Commento: la supplenza all’inerzia del paziente

In sostanza, la Cassazione evidenzia, in capo alla struttura, un dovere (tecnicamente, una obbligazione) avente ad oggetto la protezione del paziente.

Nel caso delle analisi cliniche, qualora risultino alterazioni tali da evidenziare un pericolo di vita del paziente, l’obbligazione di protezione include il dovere di dare di comunicazione dei risultati non anomali ma critici: la sentenza è prevalentemente impostata sulla comunicazione al medico curante (perché così era impostata la causa) ma nella sentenza si parla (anche) di comunicazione al medico curante o al paziente.
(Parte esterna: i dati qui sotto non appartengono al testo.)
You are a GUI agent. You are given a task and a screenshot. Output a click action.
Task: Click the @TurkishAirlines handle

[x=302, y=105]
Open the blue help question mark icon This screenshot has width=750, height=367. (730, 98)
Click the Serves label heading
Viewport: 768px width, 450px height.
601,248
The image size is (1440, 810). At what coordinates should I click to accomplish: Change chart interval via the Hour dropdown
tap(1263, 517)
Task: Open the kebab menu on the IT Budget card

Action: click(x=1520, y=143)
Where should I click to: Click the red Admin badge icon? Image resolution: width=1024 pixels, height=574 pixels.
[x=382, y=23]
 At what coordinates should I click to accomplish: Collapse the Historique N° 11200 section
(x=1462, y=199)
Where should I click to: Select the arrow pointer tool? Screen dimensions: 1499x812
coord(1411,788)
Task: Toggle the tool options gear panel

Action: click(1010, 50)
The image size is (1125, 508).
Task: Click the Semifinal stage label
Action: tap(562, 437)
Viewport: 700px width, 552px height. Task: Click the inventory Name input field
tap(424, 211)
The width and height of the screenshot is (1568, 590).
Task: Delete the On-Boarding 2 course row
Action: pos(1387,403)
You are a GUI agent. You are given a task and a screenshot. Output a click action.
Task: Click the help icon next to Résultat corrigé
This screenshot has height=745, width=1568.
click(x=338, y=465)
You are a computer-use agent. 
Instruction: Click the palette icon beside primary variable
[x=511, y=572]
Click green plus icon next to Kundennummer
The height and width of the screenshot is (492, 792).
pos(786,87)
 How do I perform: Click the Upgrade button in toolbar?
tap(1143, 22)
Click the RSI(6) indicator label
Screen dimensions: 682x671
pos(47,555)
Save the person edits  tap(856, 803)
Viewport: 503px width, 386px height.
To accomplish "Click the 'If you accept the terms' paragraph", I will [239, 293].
Secondo la Cassazione, quindi, le strutture, se in difetto nel fornire tempestiva informazione su valori critici, non potrebbero obiettare che il paziente, richiedendo le analisi, assume il rischio della propria imprudenza quando tarda nel ritiro delle analisi, o addirittura quando decide il non ritiro. Secondo la Cassazione, il rischio grava integralmente sulla struttura se, nei casi critici, la struttura non supplisce alla imprudenza del paziente.

Questa impostazione, di fonte giuridica e specificamente giurisprudenziale, è destinata, verosimilmente, a suscitare inquietudini in campo sanitario; talvolta, infatti, la prassi concreta delle analisi cliniche produce i risultati, li riproduce su supporto, formula infine l’indicazione direttiva di sottoporre i risultati alla valutazione del medico curante. I valori anomali sono ovviamente evidenziati, e talvolta sono anche evidenziali i livelli di discostamento o di rischio, ma può capitare che la prassi non  includa le attività di supplenza alla inerzia del paziente.

Ovviamente, in concreto, tutto si può fare; ma l’impatto di recepimento di tale impostazione non appare di poco conto. Recepire concretamente l’impostazione implica: a) istituzionalizzare, nella struttura sanitaria, una fase (incrementale) di valutazione dei risultati e di selezione delle situazioni critiche; istituzionalizzare una fase, conseguente, di comunicazione al medico curante e/o al paziente, a prescindere dal ritiro delle analisi da parte del paziente.

Ovviamente, come si diceva, tutto si può fare, e molte strutture virtuose (o forti?) già lo fanno. Ma occorre tener conto che molte strutture fanno ciò che fanno ai limiti ed anche oltre i limiti rispetto alle loro risorse.

Commento: ambiti delle Consulenze Tecniche d’Ufficio (chiamate gergalmente per brevità CTU)

Nella sentenza della Corte di cassazione appare che la CTU, al di là e a prescindere da qualsivoglia normativa o regolamentare o amministrativa (le cosiddette linee guida), il valore della potassemia emersa dalle analisi indicasse inequivocabilmente un pericolo di vita del paziente e ne imponesse una immediata comunicazione ai medici curanti.

Una considerazione sorge ineludibile (pur non essendo disponibile il testo integrale della CTU): deve restar fermo che una CTU può certamente, ed anzi deve, informare il Giudice se un determinato valore evidenzia o non evidenzia un pericolo di vita; ma è dubbio che una CTU possa pronunciarsi in tema di “dovere di immediata comunicazione ai medici curanti” (il dovere di comunicazione non è questione tecnica, ma soltanto giuridica).